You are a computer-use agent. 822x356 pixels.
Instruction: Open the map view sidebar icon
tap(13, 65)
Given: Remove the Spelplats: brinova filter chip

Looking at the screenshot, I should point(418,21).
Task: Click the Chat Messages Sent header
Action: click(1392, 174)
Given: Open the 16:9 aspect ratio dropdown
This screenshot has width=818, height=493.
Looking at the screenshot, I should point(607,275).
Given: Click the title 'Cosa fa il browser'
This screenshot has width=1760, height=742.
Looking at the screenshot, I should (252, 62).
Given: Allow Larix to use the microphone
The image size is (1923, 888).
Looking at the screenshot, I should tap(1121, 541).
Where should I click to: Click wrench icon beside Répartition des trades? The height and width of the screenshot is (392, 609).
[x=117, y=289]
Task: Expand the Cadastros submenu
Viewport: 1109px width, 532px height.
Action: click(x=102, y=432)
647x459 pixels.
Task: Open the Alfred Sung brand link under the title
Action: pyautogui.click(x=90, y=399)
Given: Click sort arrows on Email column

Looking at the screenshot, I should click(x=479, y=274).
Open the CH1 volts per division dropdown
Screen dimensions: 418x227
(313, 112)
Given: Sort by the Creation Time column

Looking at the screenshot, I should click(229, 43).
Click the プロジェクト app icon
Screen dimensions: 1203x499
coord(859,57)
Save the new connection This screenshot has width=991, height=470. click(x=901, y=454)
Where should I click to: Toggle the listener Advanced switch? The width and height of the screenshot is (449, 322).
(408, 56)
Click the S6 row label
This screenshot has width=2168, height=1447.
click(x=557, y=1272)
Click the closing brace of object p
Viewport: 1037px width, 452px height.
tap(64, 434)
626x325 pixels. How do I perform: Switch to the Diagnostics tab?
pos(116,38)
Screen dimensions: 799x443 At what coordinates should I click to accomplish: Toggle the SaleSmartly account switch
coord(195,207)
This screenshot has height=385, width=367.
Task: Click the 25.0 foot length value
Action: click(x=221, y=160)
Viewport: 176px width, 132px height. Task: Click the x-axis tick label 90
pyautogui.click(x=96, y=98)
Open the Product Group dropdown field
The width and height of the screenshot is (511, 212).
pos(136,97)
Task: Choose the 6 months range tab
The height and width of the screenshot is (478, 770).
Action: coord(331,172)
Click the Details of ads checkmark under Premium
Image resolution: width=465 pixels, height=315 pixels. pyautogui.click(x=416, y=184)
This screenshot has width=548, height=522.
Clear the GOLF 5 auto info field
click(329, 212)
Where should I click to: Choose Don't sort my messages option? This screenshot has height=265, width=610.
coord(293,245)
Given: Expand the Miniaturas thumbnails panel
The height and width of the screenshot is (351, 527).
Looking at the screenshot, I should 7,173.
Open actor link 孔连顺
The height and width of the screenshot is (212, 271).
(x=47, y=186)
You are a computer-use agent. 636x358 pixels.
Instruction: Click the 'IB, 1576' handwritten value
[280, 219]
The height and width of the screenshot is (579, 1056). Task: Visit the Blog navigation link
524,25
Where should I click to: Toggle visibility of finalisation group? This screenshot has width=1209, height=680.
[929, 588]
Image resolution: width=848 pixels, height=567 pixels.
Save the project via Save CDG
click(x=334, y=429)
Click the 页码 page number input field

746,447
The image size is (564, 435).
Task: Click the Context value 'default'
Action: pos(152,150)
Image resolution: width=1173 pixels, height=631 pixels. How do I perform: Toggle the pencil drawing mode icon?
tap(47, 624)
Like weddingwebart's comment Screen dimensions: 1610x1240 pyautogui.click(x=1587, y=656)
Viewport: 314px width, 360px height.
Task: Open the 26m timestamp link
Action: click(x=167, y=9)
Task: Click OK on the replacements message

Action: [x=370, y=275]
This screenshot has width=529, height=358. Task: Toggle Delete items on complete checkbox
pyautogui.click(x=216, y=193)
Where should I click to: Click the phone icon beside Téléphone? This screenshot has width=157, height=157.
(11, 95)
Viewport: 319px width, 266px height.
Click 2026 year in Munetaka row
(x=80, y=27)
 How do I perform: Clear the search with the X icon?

# [Required work]
From the records above, copy only the lines starting with the line that holds "This screenshot has width=548, height=522." and going on through the line that holds "Image resolution: width=848", exactly as written.

# [Answer area]
This screenshot has width=548, height=522.
Clear the GOLF 5 auto info field
click(329, 212)
Where should I click to: Choose Don't sort my messages option? This screenshot has height=265, width=610.
coord(293,245)
Given: Expand the Miniaturas thumbnails panel
The height and width of the screenshot is (351, 527).
Looking at the screenshot, I should 7,173.
Open actor link 孔连顺
The height and width of the screenshot is (212, 271).
(x=47, y=186)
You are a computer-use agent. 636x358 pixels.
Instruction: Click the 'IB, 1576' handwritten value
[280, 219]
The height and width of the screenshot is (579, 1056). Task: Visit the Blog navigation link
524,25
Where should I click to: Toggle visibility of finalisation group? This screenshot has width=1209, height=680.
[929, 588]
Image resolution: width=848 pixels, height=567 pixels.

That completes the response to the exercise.